Para Dewey un juicio de que algo es un «valor» es simplemente un caso especial de juicio práctico, compartiendo la objetividad característica de todo juicio práctico. Los valores son simplemente objetos que se considera que poseen una cierta fuerza dentro de una situación dada, que se desarrolla temporalmente hacia un resultado determinado. Esos objetos llamados valores son objetivos; no dependen de nuestro criterio axiológico. «Nosotros no participamos en “hacer que una cosa sea buena” tomando la decisión de que es buena, eligiéndola como un valor. Más bien, la “bondad” o el “valor” es un hecho objetivo que debe descubrirse mediante la investigación. Debemos hacer un juicio empírico con respecto a qué son esos hechos–valores. Sobre esa base, nosotros formulamos un juicio práctico. Entonces, del modo más corriente, actuando sobre ese juicio práctico, nosotros participamos en determinar la situación futura».33 Para Dewey el problema de los valores se relaciona directamente con el problema de la acción inteligente. Si la validez de las creencias y juicios acerca de los valores depende de las consecuencias de la acción emprendida a favor de ellos, escribe en La busca de la certeza, si se abandona la supuesta asociación de los valores con un conocimiento capaz de ser demostrado con independencia de la acción, entonces el problema de la relación intrínseca entre ciencia y valor resulta totalmente artificial. Los valores son objeto del método científico como cualquier otro objeto de conocimiento. Pero el conocimiento que proporciona la ciencia moderna no es un conocimiento fijo y absoluto. Lo aceptamos como verdadero hasta que un conocimiento futuro más adecuado lo sustituye. Esto nos lleva a concebir, según el instrumentalismo de Dewey, que fines y valores son móviles y provisionales,34 tal como lo es la existencia misma.

========================================

En el fragmento sobre Dewey y los valores, ¿cómo se conciben los fines y valores según su instrumentalismo?

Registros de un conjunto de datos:
========================================

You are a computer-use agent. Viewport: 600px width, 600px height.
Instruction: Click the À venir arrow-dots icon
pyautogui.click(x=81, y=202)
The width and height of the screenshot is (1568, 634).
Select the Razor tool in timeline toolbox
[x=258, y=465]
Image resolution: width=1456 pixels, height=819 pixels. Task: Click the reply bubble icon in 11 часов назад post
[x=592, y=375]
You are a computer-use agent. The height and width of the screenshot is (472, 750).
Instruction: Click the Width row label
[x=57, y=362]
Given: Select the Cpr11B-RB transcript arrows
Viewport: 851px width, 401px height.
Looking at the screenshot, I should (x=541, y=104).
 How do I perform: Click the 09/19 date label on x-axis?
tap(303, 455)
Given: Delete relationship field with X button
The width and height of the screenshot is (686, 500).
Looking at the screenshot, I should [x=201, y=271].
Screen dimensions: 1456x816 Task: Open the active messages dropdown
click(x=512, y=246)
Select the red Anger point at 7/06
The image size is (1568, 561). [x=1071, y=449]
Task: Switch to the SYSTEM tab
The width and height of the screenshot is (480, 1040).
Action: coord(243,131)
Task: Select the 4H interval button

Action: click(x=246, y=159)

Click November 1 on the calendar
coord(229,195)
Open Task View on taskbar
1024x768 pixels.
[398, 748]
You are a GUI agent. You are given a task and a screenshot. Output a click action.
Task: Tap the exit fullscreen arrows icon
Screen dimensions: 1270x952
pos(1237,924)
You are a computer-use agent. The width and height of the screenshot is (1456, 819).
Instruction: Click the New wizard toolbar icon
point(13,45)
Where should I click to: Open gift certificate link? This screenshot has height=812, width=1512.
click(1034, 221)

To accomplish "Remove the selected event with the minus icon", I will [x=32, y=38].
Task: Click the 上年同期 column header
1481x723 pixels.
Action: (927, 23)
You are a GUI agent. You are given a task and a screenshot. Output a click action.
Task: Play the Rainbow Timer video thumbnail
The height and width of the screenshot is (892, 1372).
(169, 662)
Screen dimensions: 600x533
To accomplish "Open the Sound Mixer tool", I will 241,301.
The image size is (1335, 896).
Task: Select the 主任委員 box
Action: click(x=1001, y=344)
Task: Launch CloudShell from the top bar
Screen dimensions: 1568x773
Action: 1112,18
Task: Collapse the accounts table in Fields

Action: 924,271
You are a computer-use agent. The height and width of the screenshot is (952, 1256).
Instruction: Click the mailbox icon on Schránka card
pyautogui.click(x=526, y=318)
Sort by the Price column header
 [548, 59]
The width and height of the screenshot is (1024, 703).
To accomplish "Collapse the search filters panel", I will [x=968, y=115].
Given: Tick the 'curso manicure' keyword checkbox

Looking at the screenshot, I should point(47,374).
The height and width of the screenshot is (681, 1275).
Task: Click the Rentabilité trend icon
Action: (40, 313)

========================================

Respuesta: Como móviles y provisionales, tal como lo es la existencia misma.